▶ _Set task_
Could you copy each of the rows below word for word, leaving the pictures out of your answer?
╔══
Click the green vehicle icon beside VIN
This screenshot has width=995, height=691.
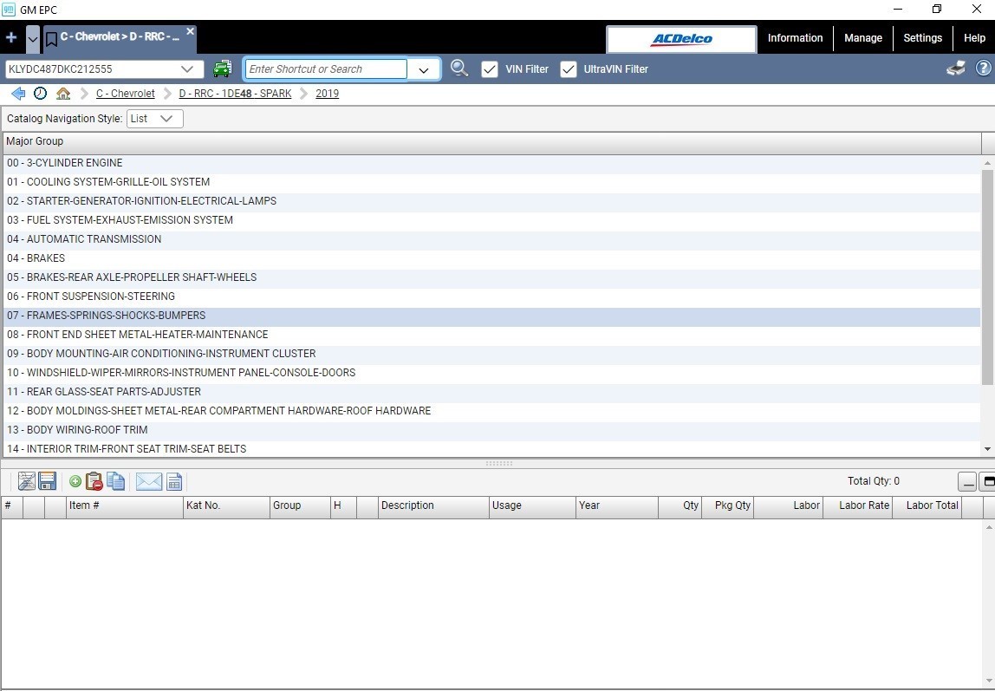point(222,68)
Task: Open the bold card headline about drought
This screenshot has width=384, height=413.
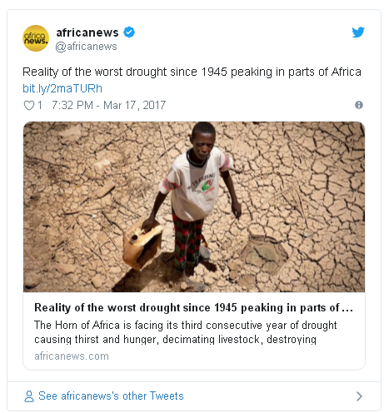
╚══
▶ _Final result_
Click the green vehicle icon beside VIN
This screenshot has width=995, height=691.
point(222,68)
Task: Open the bold card headline about drought
This screenshot has width=384, height=413.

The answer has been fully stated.